Graffiti artist Claudia Walde commissioned a collection of original lettering to show the world the unsung genius that exists on the street

‘In the career of every graffiti artist, there will be at least one attempt at creating an alphabet,’ says Claudia Walde, who has spent some time collecting together and commissioning graffiti fonts for her new book on the subject, Street Fonts.

Jordae
Jordae

Graffiti artists usually stick to just a few letters that they use to tag their work with over and over again. According to UK graffiti artist Inkie, some letters crop up a lot more often than others.

‘The Rs and Ss are really nice to draw, but the extenders at the bottom of some letters like the Y are much harder to get to look right,’ says Inkie. Another troublesome letter is the X. ‘If you style out one side of the X, you have to match that styling on the other.
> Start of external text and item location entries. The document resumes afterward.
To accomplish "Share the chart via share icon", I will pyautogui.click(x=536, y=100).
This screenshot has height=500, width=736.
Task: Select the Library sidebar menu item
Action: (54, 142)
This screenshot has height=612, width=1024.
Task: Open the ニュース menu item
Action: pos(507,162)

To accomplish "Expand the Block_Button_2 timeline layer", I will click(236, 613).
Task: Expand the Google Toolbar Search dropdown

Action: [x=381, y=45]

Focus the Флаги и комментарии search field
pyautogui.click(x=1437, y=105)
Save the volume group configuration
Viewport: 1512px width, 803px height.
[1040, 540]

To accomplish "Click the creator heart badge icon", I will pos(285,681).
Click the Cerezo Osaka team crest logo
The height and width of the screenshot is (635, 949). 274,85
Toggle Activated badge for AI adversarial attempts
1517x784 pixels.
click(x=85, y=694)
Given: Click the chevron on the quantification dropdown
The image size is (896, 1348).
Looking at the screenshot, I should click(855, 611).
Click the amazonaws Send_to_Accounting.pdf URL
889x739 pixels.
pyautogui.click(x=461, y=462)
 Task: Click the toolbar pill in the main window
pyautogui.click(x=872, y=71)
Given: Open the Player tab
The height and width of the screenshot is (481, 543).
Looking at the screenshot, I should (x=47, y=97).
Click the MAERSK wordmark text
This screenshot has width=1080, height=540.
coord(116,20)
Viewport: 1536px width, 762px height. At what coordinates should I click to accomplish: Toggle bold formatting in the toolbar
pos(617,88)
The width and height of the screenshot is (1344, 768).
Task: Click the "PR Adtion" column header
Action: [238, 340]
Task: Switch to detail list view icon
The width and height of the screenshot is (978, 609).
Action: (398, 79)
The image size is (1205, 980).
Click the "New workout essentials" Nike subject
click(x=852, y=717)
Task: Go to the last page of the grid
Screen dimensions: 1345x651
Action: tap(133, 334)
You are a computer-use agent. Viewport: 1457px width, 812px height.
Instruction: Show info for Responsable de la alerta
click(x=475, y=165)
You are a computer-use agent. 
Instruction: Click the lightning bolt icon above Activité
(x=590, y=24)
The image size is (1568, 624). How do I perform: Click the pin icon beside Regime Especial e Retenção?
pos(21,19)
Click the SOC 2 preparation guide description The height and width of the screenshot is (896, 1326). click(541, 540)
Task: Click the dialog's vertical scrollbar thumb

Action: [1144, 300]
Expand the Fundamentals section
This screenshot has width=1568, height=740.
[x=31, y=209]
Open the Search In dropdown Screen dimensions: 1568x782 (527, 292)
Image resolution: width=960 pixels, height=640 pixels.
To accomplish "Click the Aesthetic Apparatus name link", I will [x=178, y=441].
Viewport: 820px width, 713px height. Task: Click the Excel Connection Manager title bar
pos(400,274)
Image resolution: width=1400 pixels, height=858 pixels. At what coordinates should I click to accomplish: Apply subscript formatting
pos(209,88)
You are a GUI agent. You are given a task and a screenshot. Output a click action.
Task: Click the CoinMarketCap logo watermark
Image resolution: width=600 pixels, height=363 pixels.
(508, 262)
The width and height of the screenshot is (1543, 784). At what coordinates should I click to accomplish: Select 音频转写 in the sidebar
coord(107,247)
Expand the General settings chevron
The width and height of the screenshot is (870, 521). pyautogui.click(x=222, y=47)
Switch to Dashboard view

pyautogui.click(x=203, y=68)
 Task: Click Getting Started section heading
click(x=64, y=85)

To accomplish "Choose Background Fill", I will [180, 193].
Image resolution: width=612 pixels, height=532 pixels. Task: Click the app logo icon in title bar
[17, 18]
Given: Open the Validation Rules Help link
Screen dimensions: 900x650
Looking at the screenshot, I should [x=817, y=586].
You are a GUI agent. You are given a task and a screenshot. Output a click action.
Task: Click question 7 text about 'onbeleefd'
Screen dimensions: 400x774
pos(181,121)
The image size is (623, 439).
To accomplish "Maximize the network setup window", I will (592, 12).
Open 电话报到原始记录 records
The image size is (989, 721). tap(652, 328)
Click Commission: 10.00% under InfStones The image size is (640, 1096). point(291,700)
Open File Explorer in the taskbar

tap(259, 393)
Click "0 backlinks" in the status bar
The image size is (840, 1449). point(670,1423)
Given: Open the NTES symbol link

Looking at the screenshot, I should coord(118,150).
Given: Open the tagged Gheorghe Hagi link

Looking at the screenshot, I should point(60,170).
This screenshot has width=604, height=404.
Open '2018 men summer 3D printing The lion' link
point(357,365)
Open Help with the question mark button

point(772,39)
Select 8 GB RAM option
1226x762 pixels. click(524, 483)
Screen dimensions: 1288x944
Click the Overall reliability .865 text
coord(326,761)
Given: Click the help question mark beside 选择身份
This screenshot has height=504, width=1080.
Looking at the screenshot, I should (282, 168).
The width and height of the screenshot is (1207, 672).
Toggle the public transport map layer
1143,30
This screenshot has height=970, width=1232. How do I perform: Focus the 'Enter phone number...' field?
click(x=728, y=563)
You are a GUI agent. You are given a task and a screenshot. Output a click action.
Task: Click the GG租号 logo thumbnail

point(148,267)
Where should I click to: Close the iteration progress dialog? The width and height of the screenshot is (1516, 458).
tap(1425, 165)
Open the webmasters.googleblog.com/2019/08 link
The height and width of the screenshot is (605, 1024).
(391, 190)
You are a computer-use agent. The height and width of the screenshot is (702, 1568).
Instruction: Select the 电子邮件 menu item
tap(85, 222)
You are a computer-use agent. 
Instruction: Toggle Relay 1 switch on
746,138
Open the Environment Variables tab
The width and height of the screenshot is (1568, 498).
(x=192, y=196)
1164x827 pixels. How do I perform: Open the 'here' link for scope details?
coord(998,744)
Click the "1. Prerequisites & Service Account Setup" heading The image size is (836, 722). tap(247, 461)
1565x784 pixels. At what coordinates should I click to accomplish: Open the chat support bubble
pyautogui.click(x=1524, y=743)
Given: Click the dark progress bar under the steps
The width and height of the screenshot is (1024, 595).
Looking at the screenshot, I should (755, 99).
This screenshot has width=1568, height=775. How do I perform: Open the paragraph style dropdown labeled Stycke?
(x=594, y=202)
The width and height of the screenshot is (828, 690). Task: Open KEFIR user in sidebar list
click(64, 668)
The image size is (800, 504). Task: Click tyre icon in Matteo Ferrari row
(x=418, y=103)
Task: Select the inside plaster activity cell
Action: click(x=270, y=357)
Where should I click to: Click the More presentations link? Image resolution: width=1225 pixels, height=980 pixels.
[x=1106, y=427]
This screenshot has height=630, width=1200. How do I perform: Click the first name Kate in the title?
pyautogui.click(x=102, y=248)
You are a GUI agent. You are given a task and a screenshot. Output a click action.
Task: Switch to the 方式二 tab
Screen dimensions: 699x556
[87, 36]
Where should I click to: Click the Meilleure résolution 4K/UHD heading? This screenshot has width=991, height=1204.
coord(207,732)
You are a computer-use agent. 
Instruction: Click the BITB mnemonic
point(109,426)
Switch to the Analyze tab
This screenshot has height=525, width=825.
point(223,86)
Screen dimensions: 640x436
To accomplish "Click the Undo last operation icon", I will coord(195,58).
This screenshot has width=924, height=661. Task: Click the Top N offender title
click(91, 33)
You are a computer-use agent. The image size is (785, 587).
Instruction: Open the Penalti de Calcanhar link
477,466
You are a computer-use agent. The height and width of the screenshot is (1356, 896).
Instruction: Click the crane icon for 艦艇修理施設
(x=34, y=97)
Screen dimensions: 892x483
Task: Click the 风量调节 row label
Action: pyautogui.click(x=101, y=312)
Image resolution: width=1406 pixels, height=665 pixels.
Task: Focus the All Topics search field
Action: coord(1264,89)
It has a very rigid structure.’

Inkie
Inkie

Inkie has contributed an alphabet to the book, which he found a ‘fantastic’ experience. Walde, who is a graffiti artist based in Germany, created the book to expose the unsung genius of artists from all over the world.

‘I really went out and looked for specific styles, contacting people that I liked the look of and asking them to make something,’ says Walde.

Pulling together artists from all four corners of the world, including 123 Klan from Canada, Faith 47 from South Africa and Hera from Germany, Walde found that the work that surprised her most was from Russia.

‘They were really working in their own artistic tradition, which was very clear from the lettering style,’ says Walde. ‘They were taking the Constructivist art style to create 3D shapes in a way that is definitely new’.

Serial
Serial

Flicking through the book reveals a huge variation in look and feel for these fonts, some of which are painted on walls, others drawn on paper. Walde estimates that around 90 per cent of the alphabets were commissioned for the book. The contributors, some known and some not, did not get paid. ‘I couldn’t afford to pay them, so the ones who wanted payment did not go into the book.’

While the artists may have contributed for glory alone, the book is helping to commercialise graffiti fonts. ‘There are fonts out there that try to look like graffiti but usually they are not very well done, which was another reason why I did this book,’ says Walde.

Tilt
Tilt

Inkie, who is now looking for a ‘big wall’ to paint his alphabet on, has already created 50 limited edition prints of the work to sell. The experience has also given him the ambition to set up an agency for graffiti artists to sell their lettering to advertising agencies. ‘Each city has its trademark styles, which we understand and could sell to brands and agencies working in different areas,’ he says.

Street Fonts is published by Thames & Hudson and available now.